Weights as Source vs Object Code
- Analogies used:
- Weights as object code; training data as source; trainer as compiler.
- Weights as ROMs or databases; inference engine as interpreter.
- Counter‑argument: companies themselves prefer to fine‑tune weights rather than retrain, so weights are the “preferred form for modification” and thus function as source.
Reproducibility and Freedom
- One view: if you can’t reproduce approximately the same model from public materials, it’s not open. Cost and non‑determinism don’t change that.
- Other view: open source has never required full reproducibility of the creative process (e.g., developer thoughts); publishing the primary modifiable artifact under a free license is enough.
- Debate over whether “preferred form” should depend on current training cost; critics say that makes the definition unstable.
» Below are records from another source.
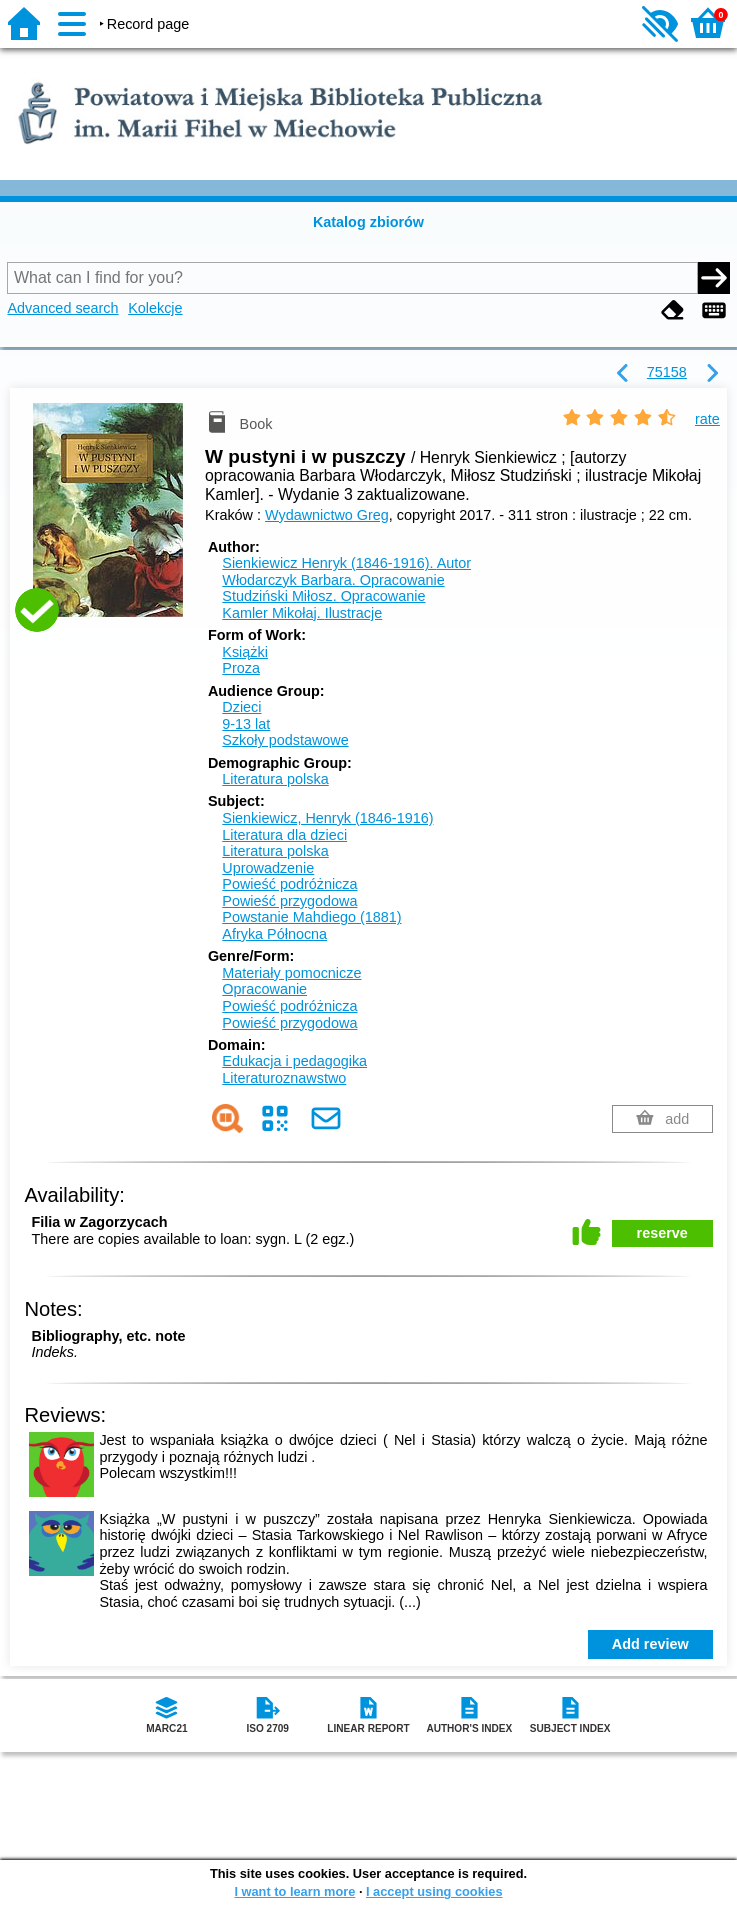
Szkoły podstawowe (285, 740)
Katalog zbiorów (368, 222)
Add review (650, 1644)
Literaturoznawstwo (284, 1078)
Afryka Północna (274, 934)
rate (707, 419)
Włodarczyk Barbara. (333, 580)
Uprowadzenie (268, 868)
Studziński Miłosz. (323, 596)
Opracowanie (264, 989)
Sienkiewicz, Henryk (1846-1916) (327, 818)
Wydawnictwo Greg (327, 515)
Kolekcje (155, 308)
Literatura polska (275, 779)
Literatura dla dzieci (284, 835)
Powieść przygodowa (289, 901)
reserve (662, 1233)
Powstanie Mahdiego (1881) (311, 917)
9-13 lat (246, 724)
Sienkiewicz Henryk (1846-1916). (346, 563)
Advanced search (62, 308)
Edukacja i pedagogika (294, 1061)
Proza (241, 668)
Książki (245, 652)
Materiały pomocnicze (291, 973)
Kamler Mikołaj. (302, 613)
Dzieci (241, 707)
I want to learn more (294, 1891)
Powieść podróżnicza (289, 884)
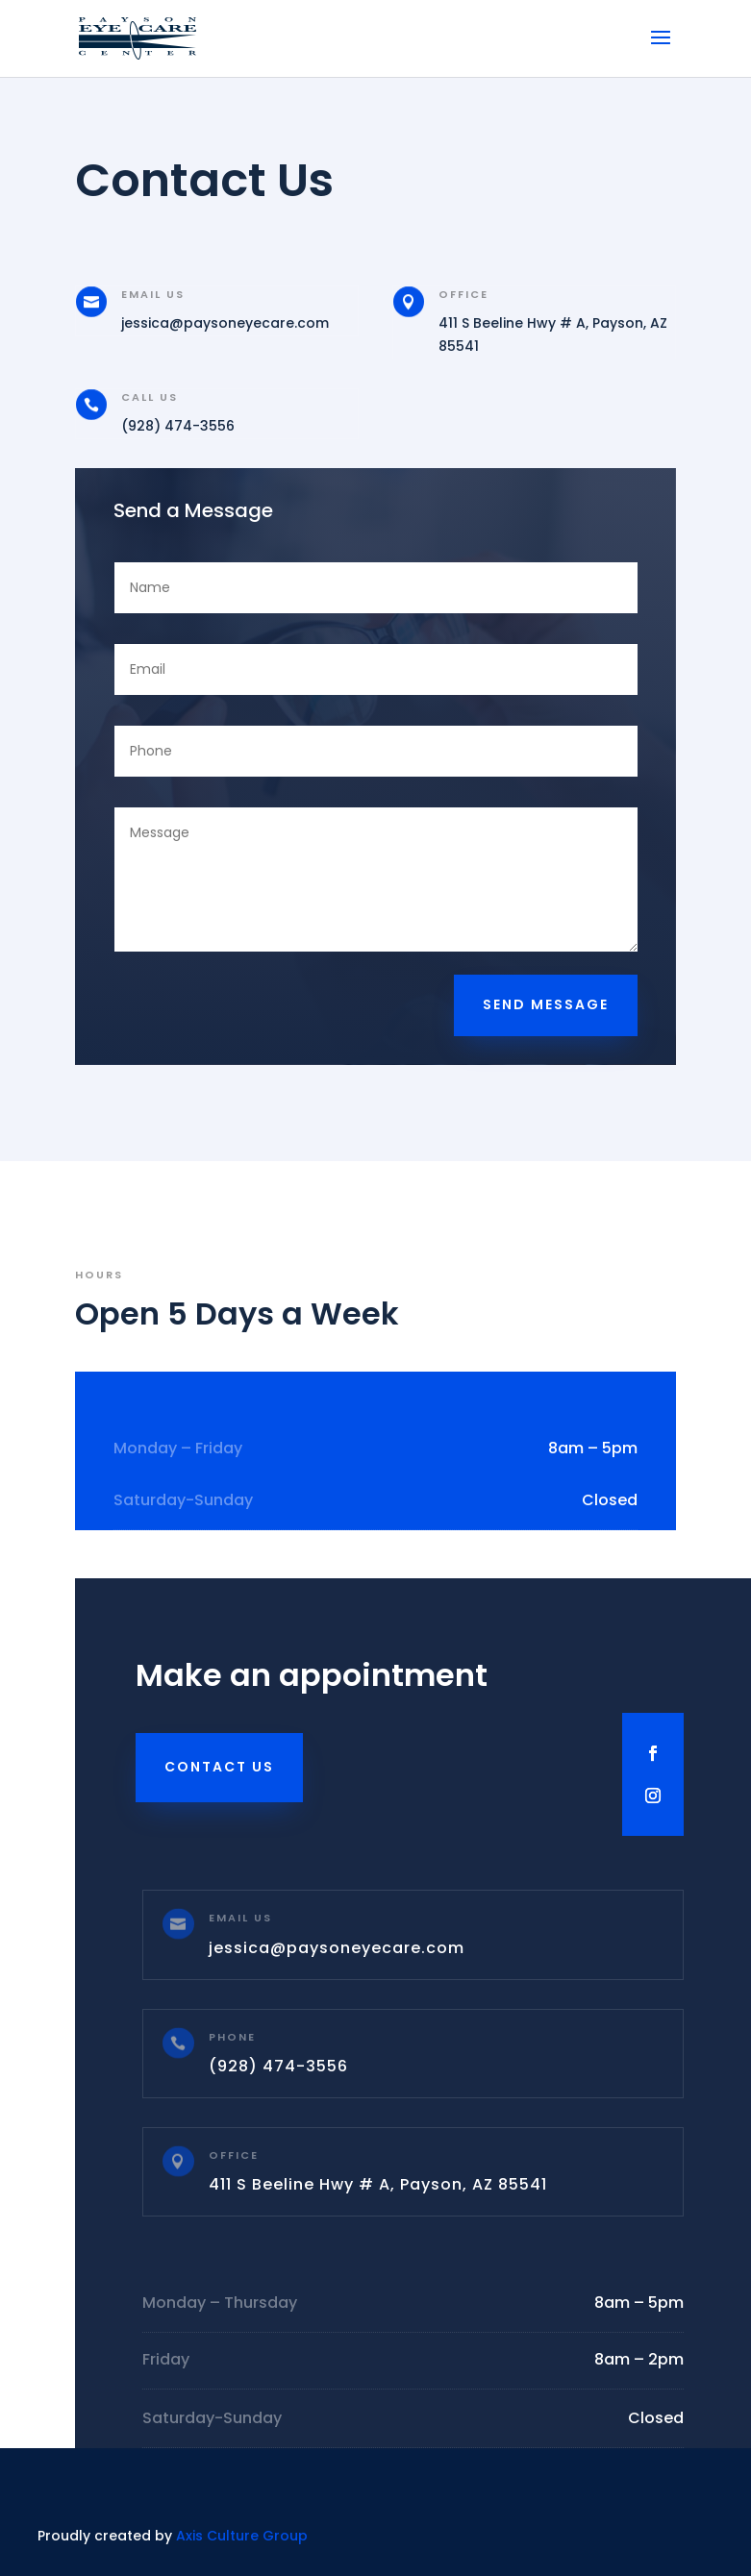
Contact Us (219, 1766)
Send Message (546, 1004)
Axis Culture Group (242, 2535)
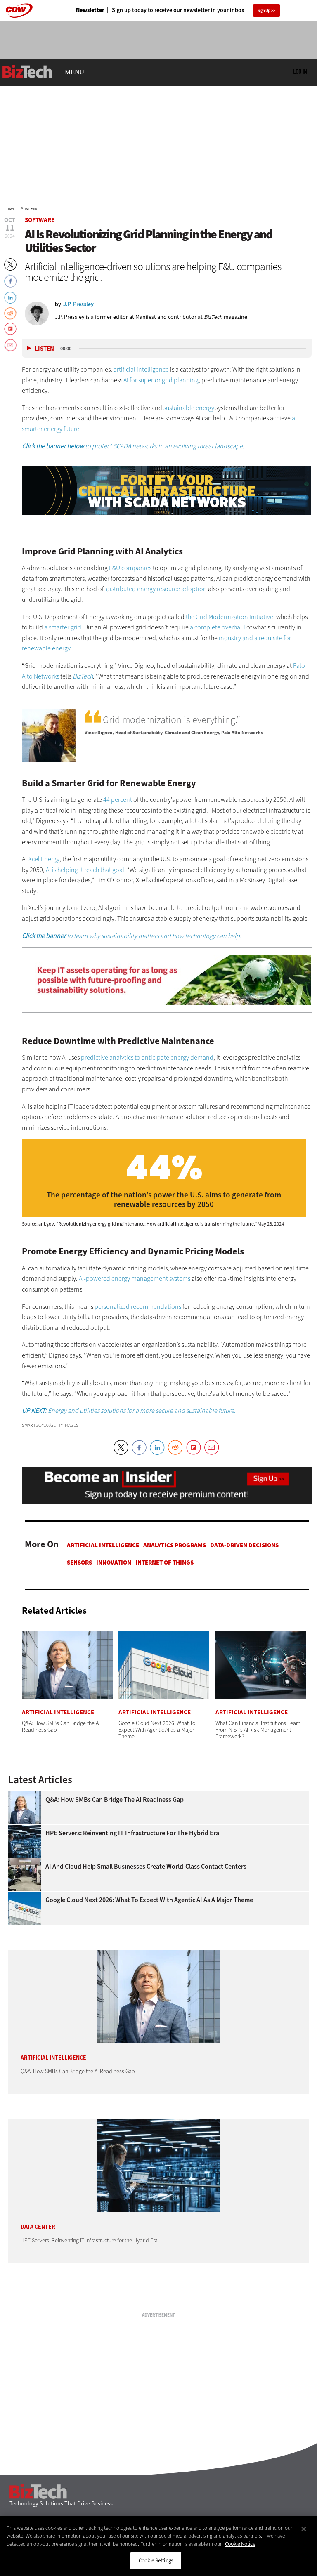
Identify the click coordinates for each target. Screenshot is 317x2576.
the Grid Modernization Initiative (229, 617)
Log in (300, 71)
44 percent (117, 799)
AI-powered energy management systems (134, 1278)
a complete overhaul (217, 627)
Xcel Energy (43, 859)
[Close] (304, 2529)
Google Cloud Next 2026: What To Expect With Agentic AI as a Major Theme (149, 1900)
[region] (158, 2546)
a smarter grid (62, 627)
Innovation (113, 1562)
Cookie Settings (156, 2560)
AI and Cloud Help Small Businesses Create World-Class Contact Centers (145, 1866)
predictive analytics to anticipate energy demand (147, 1057)
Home (11, 208)
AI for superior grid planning (161, 380)
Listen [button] (44, 349)
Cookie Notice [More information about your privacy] (240, 2544)
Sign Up (264, 10)
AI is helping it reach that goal (85, 869)
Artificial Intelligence (103, 1545)
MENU (74, 72)
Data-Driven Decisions (244, 1545)
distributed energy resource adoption (156, 588)
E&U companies (130, 567)
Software (31, 208)
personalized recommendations (138, 1306)
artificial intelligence (141, 369)
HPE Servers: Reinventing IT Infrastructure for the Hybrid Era (132, 1833)
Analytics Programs (174, 1545)
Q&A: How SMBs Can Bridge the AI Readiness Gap (114, 1799)
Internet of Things (164, 1562)
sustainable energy (188, 407)
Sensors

Governance, Branding, and Corporate Influence
- Strong distrust of OSI’s role and sponsors (Meta, Microsoft, Salesforce, etc.); accusations of corporate capture and redefining “open” to protect proprietary data moats.
- Some argue the community, not OSI, should define “open”, and suggest waiting for FSF or Debian-style policies instead.
- Others respond that language follows common usage and legal definitions; a stricter, less-used definition will simply be ignored.
Regulation and Legal Angles
- The EU AI Act exempts “open source” systems from some burdens; if OSI calls closed‑data models “open”, commenters fear a regulatory loophole for opaque, high-risk systems.
- Disagreement over whether OSI’s definition already matches emerging legal usage, or actively reshapes it.
- Questions raised about liability when users can’t alter training data but only tweak weights.
Ethical, Safety, and Auditability Concerns
- Critics say you can’t meaningfully audit safety, bias, or test contamination without training data and alignment details.
- Others reply that current architectures are barely explainable even with full data, but concede data still matters for spotting bias, illegal content, and benchmark leakage.
- Security worries include undetectable backdoors in models and the impossibility of robustly auditing huge weight blobs.
Does “Open Source” Even Fit AI?
- Some argue the concept doesn’t map: AI has no human-readable “source code” equivalent; weights are opaque; openness might be better framed in terms of “data commons” or Creative Commons–style licensing.
- Others think the Open Source Definition could be extended to data and models with minimal changes, but warn against destabilizing a 25‑year‑old concept.
Proposed Alternatives / Terminology
- Suggestions:
- Use terms like “open weights” instead of “open source AI” when data isn’t public.
- Maintain a clear split between “open source” (with data) and weaker labels (without).
- Add new AI‑specific open licenses, rather than a single grand definition.
- Some foresee a substantive split between “open source” and “free software” for AI, ending the usual F/OSS umbrella.